Important Notices and Additional Information This press release is for informational purposes only. This press release is neither an offer to purchase nor a solicitation to buy any of the existing Series G ADSs or Series H ADSs or the underlying preferred shares of the Series G ADSs or Series H ADSs. This press release shall not constitute an offer, solicitation or sale in any jurisdiction in which such offer, solicitation or sale is unlawful. In connection with the Exchange Offer and Series G ADS Consent Solicitation, the Company has filed with the SEC a Registration Statement on Form F-4 that includes a Prospectus, as it may be amended or supplemented (the “Prospectus”) and other Exchange Offer and Series G ADS Consent Solicitation related documents, which fully describe the terms and condition of the Exchange Offer and Series G ADS Consent Solicitation. The Company is making the Exchange Offer and Series G ADS Consent Solicitation only by, and pursuant to the terms of, the Prospectus. The Exchange Offer and Series G ADS Consent Solicitation are not being made in any jurisdiction in which the making or acceptance thereof would not be in compliance with the securities, blue sky or other laws of such jurisdiction. None of the Company, the Information Agent or the Exchange Agent for the Exchange Offer and Series G ADS Consent Solicitation makes any recommendation in connection with the Exchange Offer and Series G ADS Consent Solicitation. The Company urges holders of Series G ADSs and Series H ADSs to read the registration statement, the Prospectus, and related financial disclosures (including all amendments and supplements) and to consult with their tax, financial, etc. advisors before making any investment decision.

Dealer Solicitation Fee

Upon the terms and conditions of the Exchange Offer and Consent Solicitation set forth in the Prospectus, with respect to any tender and acceptance of Series G ADSs or Series H ADSs, the Company will pay soliciting dealers a fee of 2.0% of the original liquidation preference ($25.00) applicable to each Series G ADS and Series H ADS tendered.  In order to be eligible to receive the soliciting dealer fee, a properly completed soliciting dealer form must be delivered by the relevant soliciting dealer to the Exchange Agent prior to the Extended Expiration Date.

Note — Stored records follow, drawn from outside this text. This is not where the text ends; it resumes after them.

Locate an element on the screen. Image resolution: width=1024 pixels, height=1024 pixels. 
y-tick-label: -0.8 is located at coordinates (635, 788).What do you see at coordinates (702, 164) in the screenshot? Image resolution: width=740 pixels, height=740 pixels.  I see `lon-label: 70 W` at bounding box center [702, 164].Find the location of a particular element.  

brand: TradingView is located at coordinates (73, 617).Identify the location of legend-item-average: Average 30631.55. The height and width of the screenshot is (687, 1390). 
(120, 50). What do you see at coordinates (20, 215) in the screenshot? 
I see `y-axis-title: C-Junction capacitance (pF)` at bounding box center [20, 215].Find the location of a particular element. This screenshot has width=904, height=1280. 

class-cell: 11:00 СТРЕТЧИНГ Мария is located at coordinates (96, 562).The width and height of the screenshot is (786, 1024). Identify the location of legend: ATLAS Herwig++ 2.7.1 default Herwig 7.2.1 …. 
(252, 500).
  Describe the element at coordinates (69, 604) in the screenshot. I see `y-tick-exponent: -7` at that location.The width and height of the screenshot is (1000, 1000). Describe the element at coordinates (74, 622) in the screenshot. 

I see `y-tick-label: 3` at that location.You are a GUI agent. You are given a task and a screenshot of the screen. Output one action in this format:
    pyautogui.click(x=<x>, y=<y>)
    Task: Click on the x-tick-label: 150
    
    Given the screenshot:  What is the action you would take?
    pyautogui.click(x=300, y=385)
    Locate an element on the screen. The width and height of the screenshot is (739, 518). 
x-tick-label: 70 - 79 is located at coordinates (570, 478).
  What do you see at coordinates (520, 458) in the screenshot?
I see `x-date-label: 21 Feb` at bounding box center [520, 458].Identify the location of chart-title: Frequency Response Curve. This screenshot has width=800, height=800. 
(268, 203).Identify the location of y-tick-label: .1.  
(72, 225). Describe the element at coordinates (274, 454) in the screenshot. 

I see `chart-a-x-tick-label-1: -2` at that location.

About Navios Maritime Holdings Inc. Navios Maritime Holdings Inc. (NYSE:NM) is a global, vertically integrated seaborne shipping and logistics company focused on the transport and transshipment of drybulk commodities including iron ore, coal and grain. For more information about Navios Holdings please visit the Company’s website: www.navios.com.

Forward-Looking Statements

This press release contains forward-looking statements concerning future events and expectations including with respect to the completion of the Exchange Offer and the Series G ADS Consent Solicitation. Although Navios Holdings believes that the expectations reflected in such forward-looking statements are reasonable at the time made, no assurance can be given that such expectations will prove to have been correct. These statements involve known and unknown risks and are based upon a number of assumptions and estimates which are inherently subject to significant uncertainties and contingencies, many of which are beyond the control of Navios Holdings. Actual results may differ materially from those expressed or implied by such forward-looking statements. Navios Holdings expressly disclaims any obligations or undertaking to release publicly any updates or revisions to any forward-looking statements contained herein to reflect any change in Navios Holdings’ expectations with respect thereto or any change in events, conditions or circumstances on which any statement is based.